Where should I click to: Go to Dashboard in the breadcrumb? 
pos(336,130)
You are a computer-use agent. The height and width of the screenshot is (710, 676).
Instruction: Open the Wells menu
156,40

▶ DIRECTIONS:
Reproduce the whole listing verbatim.

▶ RESULT OF THE EXERCISE:
Where should I click to: Go to Dashboard in the breadcrumb? 
pos(336,130)
You are a computer-use agent. The height and width of the screenshot is (710, 676).
Instruction: Open the Wells menu
156,40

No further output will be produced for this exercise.